Start of Block
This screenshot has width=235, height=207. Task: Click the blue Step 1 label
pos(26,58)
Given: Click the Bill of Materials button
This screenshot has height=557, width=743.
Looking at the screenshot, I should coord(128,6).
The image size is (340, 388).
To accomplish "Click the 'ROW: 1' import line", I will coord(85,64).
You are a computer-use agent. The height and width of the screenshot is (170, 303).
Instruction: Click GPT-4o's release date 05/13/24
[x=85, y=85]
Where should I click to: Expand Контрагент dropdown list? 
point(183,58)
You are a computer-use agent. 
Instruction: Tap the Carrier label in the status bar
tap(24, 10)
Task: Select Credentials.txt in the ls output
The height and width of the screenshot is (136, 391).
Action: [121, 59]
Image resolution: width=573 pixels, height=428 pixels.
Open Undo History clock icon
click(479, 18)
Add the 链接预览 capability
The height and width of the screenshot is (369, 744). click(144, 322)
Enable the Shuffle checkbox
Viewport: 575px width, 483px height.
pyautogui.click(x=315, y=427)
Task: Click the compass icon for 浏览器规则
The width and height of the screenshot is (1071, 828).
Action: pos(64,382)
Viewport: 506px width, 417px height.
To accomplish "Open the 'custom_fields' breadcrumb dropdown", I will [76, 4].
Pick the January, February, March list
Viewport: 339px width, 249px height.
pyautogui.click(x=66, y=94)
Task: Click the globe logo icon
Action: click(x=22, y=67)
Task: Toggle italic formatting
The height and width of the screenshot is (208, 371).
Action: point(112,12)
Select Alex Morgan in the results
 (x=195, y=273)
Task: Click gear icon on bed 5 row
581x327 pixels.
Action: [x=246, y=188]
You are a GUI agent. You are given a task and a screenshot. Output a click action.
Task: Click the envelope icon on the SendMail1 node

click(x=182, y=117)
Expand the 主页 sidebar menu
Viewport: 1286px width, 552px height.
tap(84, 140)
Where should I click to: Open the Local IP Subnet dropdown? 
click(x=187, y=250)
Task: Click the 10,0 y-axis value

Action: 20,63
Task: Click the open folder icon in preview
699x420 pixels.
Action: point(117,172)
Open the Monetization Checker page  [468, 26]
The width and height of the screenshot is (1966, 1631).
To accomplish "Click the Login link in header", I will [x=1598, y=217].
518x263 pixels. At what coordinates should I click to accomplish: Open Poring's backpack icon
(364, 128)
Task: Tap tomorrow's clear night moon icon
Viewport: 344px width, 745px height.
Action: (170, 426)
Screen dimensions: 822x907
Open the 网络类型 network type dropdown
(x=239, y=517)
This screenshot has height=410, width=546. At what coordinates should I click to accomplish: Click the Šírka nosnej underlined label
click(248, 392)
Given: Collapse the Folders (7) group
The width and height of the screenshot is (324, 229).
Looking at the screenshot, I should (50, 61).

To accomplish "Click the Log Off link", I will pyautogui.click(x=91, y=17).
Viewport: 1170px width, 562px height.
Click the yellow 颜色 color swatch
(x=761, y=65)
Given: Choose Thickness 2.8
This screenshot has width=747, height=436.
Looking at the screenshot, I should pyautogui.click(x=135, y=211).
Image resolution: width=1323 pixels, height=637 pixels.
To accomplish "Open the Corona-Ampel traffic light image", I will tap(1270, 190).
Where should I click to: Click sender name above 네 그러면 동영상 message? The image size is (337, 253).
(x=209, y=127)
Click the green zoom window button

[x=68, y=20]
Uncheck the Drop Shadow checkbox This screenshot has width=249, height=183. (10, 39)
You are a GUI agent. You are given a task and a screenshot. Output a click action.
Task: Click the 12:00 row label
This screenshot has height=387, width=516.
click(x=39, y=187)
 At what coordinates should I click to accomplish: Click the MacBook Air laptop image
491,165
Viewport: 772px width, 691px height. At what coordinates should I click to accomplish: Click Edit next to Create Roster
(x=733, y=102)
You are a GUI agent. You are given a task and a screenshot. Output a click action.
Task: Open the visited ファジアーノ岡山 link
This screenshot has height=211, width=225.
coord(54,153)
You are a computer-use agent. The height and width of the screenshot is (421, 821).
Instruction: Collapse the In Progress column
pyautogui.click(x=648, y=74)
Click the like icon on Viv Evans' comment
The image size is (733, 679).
End of Block
Task item: Every line above must appear again in your reply, exactly as written.

Worked solution:
This screenshot has width=235, height=207. Task: Click the blue Step 1 label
pos(26,58)
Given: Click the Bill of Materials button
This screenshot has height=557, width=743.
Looking at the screenshot, I should coord(128,6).
The image size is (340, 388).
To accomplish "Click the 'ROW: 1' import line", I will coord(85,64).
You are a computer-use agent. The height and width of the screenshot is (170, 303).
Instruction: Click GPT-4o's release date 05/13/24
[x=85, y=85]
Where should I click to: Expand Контрагент dropdown list? 
point(183,58)
You are a computer-use agent. 
Instruction: Tap the Carrier label in the status bar
tap(24, 10)
Task: Select Credentials.txt in the ls output
The height and width of the screenshot is (136, 391).
Action: [121, 59]
Image resolution: width=573 pixels, height=428 pixels.
Open Undo History clock icon
click(479, 18)
Add the 链接预览 capability
The height and width of the screenshot is (369, 744). click(144, 322)
Enable the Shuffle checkbox
Viewport: 575px width, 483px height.
pyautogui.click(x=315, y=427)
Task: Click the compass icon for 浏览器规则
The width and height of the screenshot is (1071, 828).
Action: pos(64,382)
Viewport: 506px width, 417px height.
To accomplish "Open the 'custom_fields' breadcrumb dropdown", I will [76, 4].
Pick the January, February, March list
Viewport: 339px width, 249px height.
pyautogui.click(x=66, y=94)
Task: Click the globe logo icon
Action: click(x=22, y=67)
Task: Toggle italic formatting
The height and width of the screenshot is (208, 371).
Action: point(112,12)
Select Alex Morgan in the results
 (x=195, y=273)
Task: Click gear icon on bed 5 row
581x327 pixels.
Action: [x=246, y=188]
You are a GUI agent. You are given a task and a screenshot. Output a click action.
Task: Click the envelope icon on the SendMail1 node

click(x=182, y=117)
Expand the 主页 sidebar menu
Viewport: 1286px width, 552px height.
tap(84, 140)
Where should I click to: Open the Local IP Subnet dropdown? 
click(x=187, y=250)
Task: Click the 10,0 y-axis value

Action: 20,63
Task: Click the open folder icon in preview
699x420 pixels.
Action: point(117,172)
Open the Monetization Checker page  [468, 26]
The width and height of the screenshot is (1966, 1631).
To accomplish "Click the Login link in header", I will [x=1598, y=217].
518x263 pixels. At what coordinates should I click to accomplish: Open Poring's backpack icon
(364, 128)
Task: Tap tomorrow's clear night moon icon
Viewport: 344px width, 745px height.
Action: (170, 426)
Screen dimensions: 822x907
Open the 网络类型 network type dropdown
(x=239, y=517)
This screenshot has height=410, width=546. At what coordinates should I click to accomplish: Click the Šírka nosnej underlined label
click(248, 392)
Given: Collapse the Folders (7) group
The width and height of the screenshot is (324, 229).
Looking at the screenshot, I should (50, 61).

To accomplish "Click the Log Off link", I will pyautogui.click(x=91, y=17).
Viewport: 1170px width, 562px height.
Click the yellow 颜色 color swatch
(x=761, y=65)
Given: Choose Thickness 2.8
This screenshot has width=747, height=436.
Looking at the screenshot, I should pyautogui.click(x=135, y=211).
Image resolution: width=1323 pixels, height=637 pixels.
To accomplish "Open the Corona-Ampel traffic light image", I will tap(1270, 190).
Where should I click to: Click sender name above 네 그러면 동영상 message? The image size is (337, 253).
(x=209, y=127)
Click the green zoom window button

[x=68, y=20]
Uncheck the Drop Shadow checkbox This screenshot has width=249, height=183. (10, 39)
You are a GUI agent. You are given a task and a screenshot. Output a click action.
Task: Click the 12:00 row label
This screenshot has height=387, width=516.
click(x=39, y=187)
 At what coordinates should I click to accomplish: Click the MacBook Air laptop image
491,165
Viewport: 772px width, 691px height. At what coordinates should I click to accomplish: Click Edit next to Create Roster
(x=733, y=102)
You are a GUI agent. You are given a task and a screenshot. Output a click action.
Task: Open the visited ファジアーノ岡山 link
This screenshot has height=211, width=225.
coord(54,153)
You are a computer-use agent. The height and width of the screenshot is (421, 821).
Instruction: Collapse the In Progress column
pyautogui.click(x=648, y=74)
Click the like icon on Viv Evans' comment
The image size is (733, 679).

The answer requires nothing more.